Visionaria e pioneristica, la Diller è stata nominata nel 2018 nella lista delle “100 persone più influenti” dalla rivista Time. Nel 1999, è stata la prima a ricevere la prestigiosa “fellowship” della fondazione MacArthur nella sezione architettura e progettazione ambientale, che ha identificato l’operato con Scofidio, compagno professionale e di vita, come una pratica che crea una forma alternativa di architettura, in cui design e performance si integrano in un linguaggio unico.

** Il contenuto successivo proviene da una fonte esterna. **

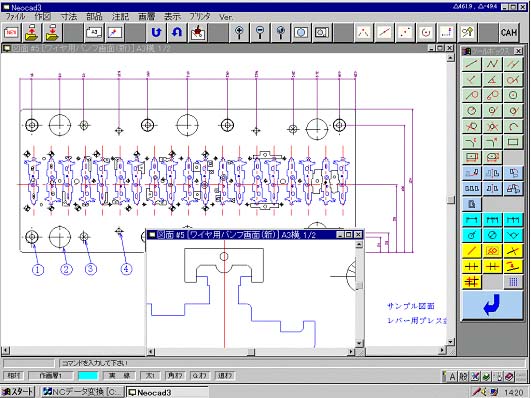Select the horizontal dimension tool in cyan row

471,220
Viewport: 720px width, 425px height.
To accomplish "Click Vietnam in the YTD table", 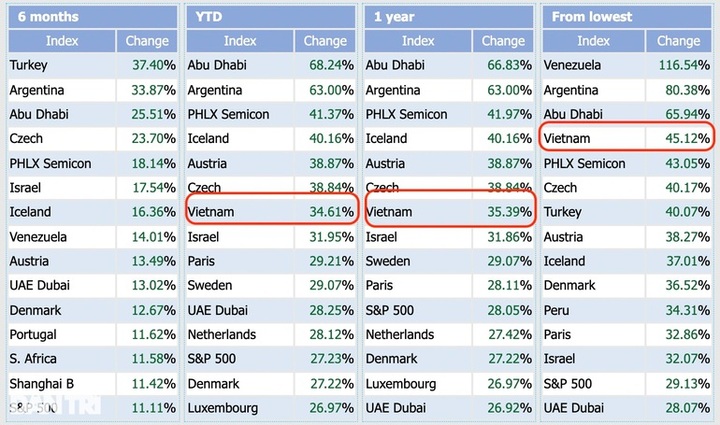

Portano la loro firma due dei più grandi progetti architettonici contemporanei della Grande Mela: l’‘High Line’, un parco urbano di 2,3 chilometri realizzato su una vecchia linea sopraelevata della metro dismessa di New York e i lavori di ristrutturazione del ‘Lincoln Center for the performing arts’, il complesso culturale che ospita la Julliard School, l’Alice Tully Hall e la School of American Ballet. Tra le altre avanguardie architettoniche realizzate vi sono ‘The Shed’, un centro culturale che presenta una struttura mobile che si espande e contrae; un profondo lavoro di ristrutturazione e ampliamento del Museum of Modern Art (MoMA) e il museo di arte contemporanea di Los Angeles ‘The Broad’.
Nata in Polonia nel 1954 e trasferitasi negli Stati Uniti da bambina, ha studiato presso la Cooper Union School of Architecture. Attualmente, è professoressa di progettazione architettonica alla Princeton University e membro del consiglio delle Nazioni Unite per le iniziative urbane.
La partecipazione a questa conferenza dà diritto a 2 Crediti Formativi Professionali per architetti. Inoltre, la sola visita alla fiera conferisce un ulteriore credito formativo, ottenibile tramite autocertificazione allegando il biglietto d’ingresso.